No segundo trimestre deste ano, a Hapvida (HAPV3) apresentou um lucro líquido ajustado de R$ 148,9 milhões, o que representa um declínio significativo de 69,6% em relação ao mesmo período do ano anterior. A empresa atribui essa redução a um desempenho operacional inferior.
Além da queda no lucro líquido, o Ebitda ajustado da Hapvida teve uma redução de 26,6% no trimestre, totalizando R$ 703,3 milhões, de acordo com o balanço divulgado recentemente. Excluindo um impacto não recorrente do ReSUS, o Ebitda teria caído 1,6% em comparação com o mesmo período do ano passado, atingindo R$ 905,4 milhões.
Analistas do mercado aguardavam um lucro de R$ 223,7 milhões e um Ebitda de R$ 837,7 milhões para a Hapvida no segundo trimestre de 2025, conforme pesquisa da LSEG. Os resultados divulgados ficaram aquém dessas expectativas, refletindo o desafio enfrentado pela operadora de saúde no período.
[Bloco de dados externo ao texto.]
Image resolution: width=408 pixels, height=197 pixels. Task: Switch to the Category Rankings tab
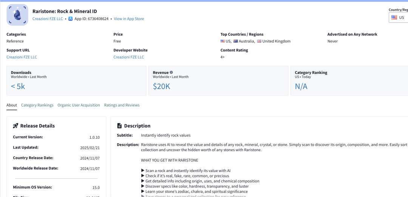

Apesar dos resultados desfavoráveis no lucro e no Ebitda, a Hapvida registrou um aumento de 7,3% na receita líquida do segundo trimestre, totalizando R$ 7,67 bilhões. Esse crescimento foi impulsionado principalmente pelo aumento de 7,7% na linha de planos de saúde, resultado dos reajustes de preços realizados pela empresa.
No período analisado, a Hapvida também registrou uma adição líquida de 57,7 mil clientes em planos de saúde, impulsionada pela retomada comercial após efeitos sazonais do primeiro trimestre. Já a sinistralidade caixa atingiu 73,9% no segundo trimestre, o que representa um aumento de 0,4 ponto percentual em relação ao ano anterior. Excluindo os efeitos relacionados a procedimentos assistenciais provenientes de ações judiciais, o indicador apresentaria 72,8%.
Com esses resultados, a Hapvida busca enfrentar os desafios do mercado de saúde e buscar estratégias para a recuperação de sua rentabilidade e crescimento no futuro.